Armenia and Azerbaijan step up fighting in fiercest clashes since 1990s
- Each side says the other firing heavy artillery
- Worries resurface about South Caucasus stability
- Azerbaijan says six of its civilians killed
- Nagorno-Karabakh said 15 more of its soldiers killed
YEREVAN/BAKU: Fighting between Armenia and Azerbaijan escalated sharply on Monday in and around the mountain territory of Nagorno-Karabakh and at least 30 people were killed in a second day of heavy clashes.
Forces of the two ex-Soviet neighbours pounded each other with rockets and artillery in the fiercest explosion of the decades-old conflict in more than a quarter of a century.
Any move to all-out war could drag in major regional powers Russia and Turkey. Moscow has a defence alliance with Armenia, while Ankara backs its ethnic Turkic kin in Azerbaijan.
"We haven't seen anything like this since the ceasefire to the war in the 1990s. The fighting is taking place along all sections of the front line," said Olesya Vartanyan, senior analyst for the South Caucasus region at Crisis Group.
She said increased deployment of rockets and artillery brought a higher risk of civilian casualties that could make the escalation hard to stop by diplomatic means.
"If there are mass casualties it will be extremely difficult to contain this fighting and we will definitely see a full-fledged war that will have a potential intervention of Turkey or Russia, or both of them," Vartanyan said.
Majority Christian Armenia and mainly Muslim Azerbaijan first clashed in the 1980s over Nagorno-Karabakh, a breakaway region that is inside Azerbaijan but mostly populated and run by ethnic Armenians.
The fighting has revived concern over stability in the South Caucasus, a corridor for pipelines carrying oil and gas to world markets.
Angela Frangyan, a film maker living in the Nagorno-Karabakh capital Stepanakert, said residents had taken cover in bomb shelters and constant shelling could be heard. All shops were closed and hardly anyone was in the streets, she said.
ERDOGAN DEMAND
Turkey's President Tayyip Erdogan demanded Armenia immediately quit Azeri lands he said it was occupying and said it was time to end the Nagorno-Karabakh crisis.

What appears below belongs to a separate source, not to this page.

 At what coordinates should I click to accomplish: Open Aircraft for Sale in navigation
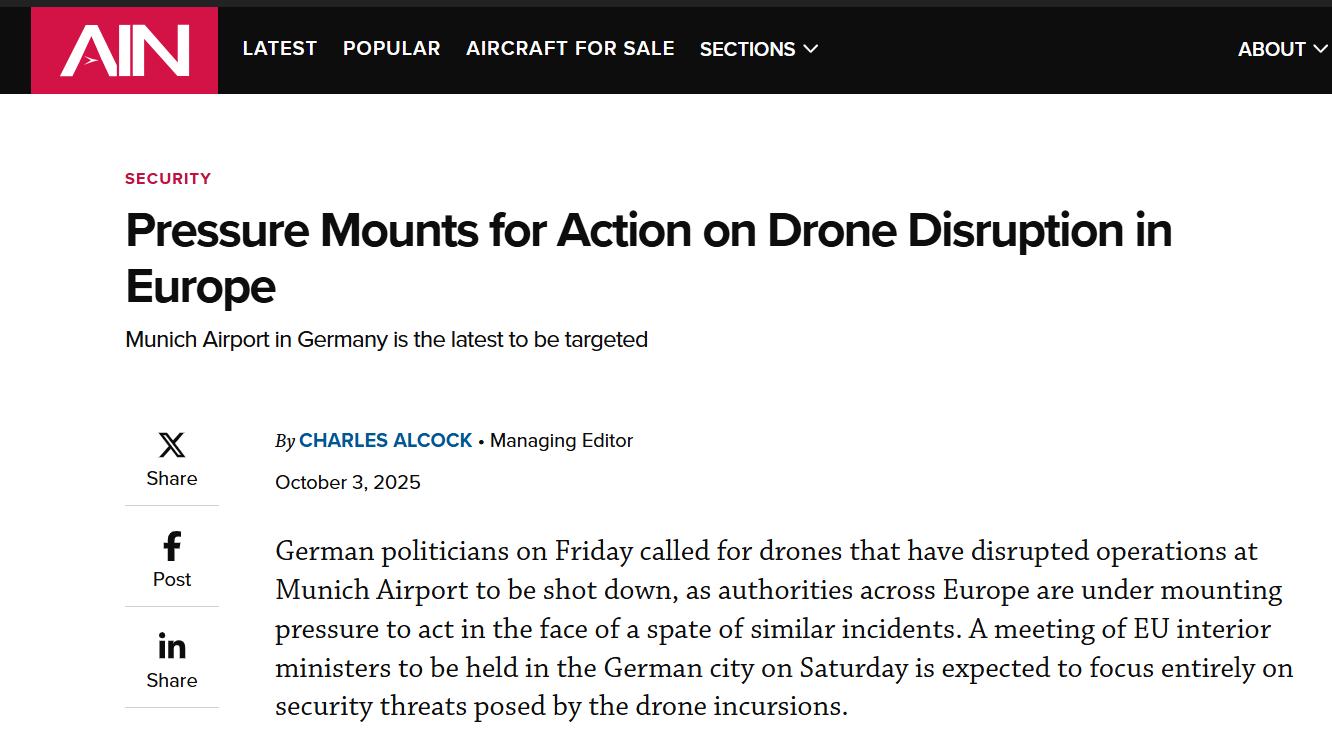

Armenia's parliament condemned what it said was a "full-scale military attack" by Azerbaijan on Nagorno-Karabakh. It said Azerbaijan was receiving Turkey's help, and Ankara's involvement could risk destabilising the region. Azerbaijan denied Turkey was taking part in the fighting.
Authorities in Nagorno-Karabakh said that 28 of its soldiers had been killed in fighting with Azeri forces on Monday, after saying on Sunday 16 of its servicemen had been killed and over 100 wounded when Azerbaijan attacked.
Nagorno-Karabakh also said it had recovered some territory that it had lost control of on Sunday. An Armenian defence ministry representative said 200 Armenians were wounded, Interfax reported.
The general prosecutor's office in Azerbaijan said two Azeri civilians were killed on Monday, after five civilians were killed on Sunday, and 30 civilians had been wounded.
Interfax news agency quoted the press secretary of Azerbaijan's defence ministry, Anar Evyazov, as saying the Azeri military occupied several strategically important heights near the village of Talish in Karabakh.
"Missile, artillery and air strikes are being applied to the enemy's positions, which forces the enemy to surrender the held positions," he said, adding that several important strategic heights around Talish village had been taken.
FLURRY OF DIPLOMACY
Evyazov also said Lernik Babayan, commander of the Armenian military's airborne assault battalion, had been killed near Talish. It was not immediately possible to verify the report.
The clashes have spurred a flurry of diplomacy.
China urged both sides to show restraint. Russia called for an immediate ceasefire and Turkey said it would support Azerbaijan.
Under international law, Nagorno-Karabakh is recognised as part of Azerbaijan. But the ethnic Armenians who make up the vast majority of the population reject Azeri rule.
They have run their own affairs, with support from Armenia, since Nagorno-Karabakh broke away from Azerbaijan in a conflict that erupted as the Soviet Union collapsed in 1991.
Although a ceasefire was agreed in 1994, Azerbaijan and Armenia frequently accuse each other of attacks around Nagorno-Karabakh and along the separate Azeri-Armenian frontier.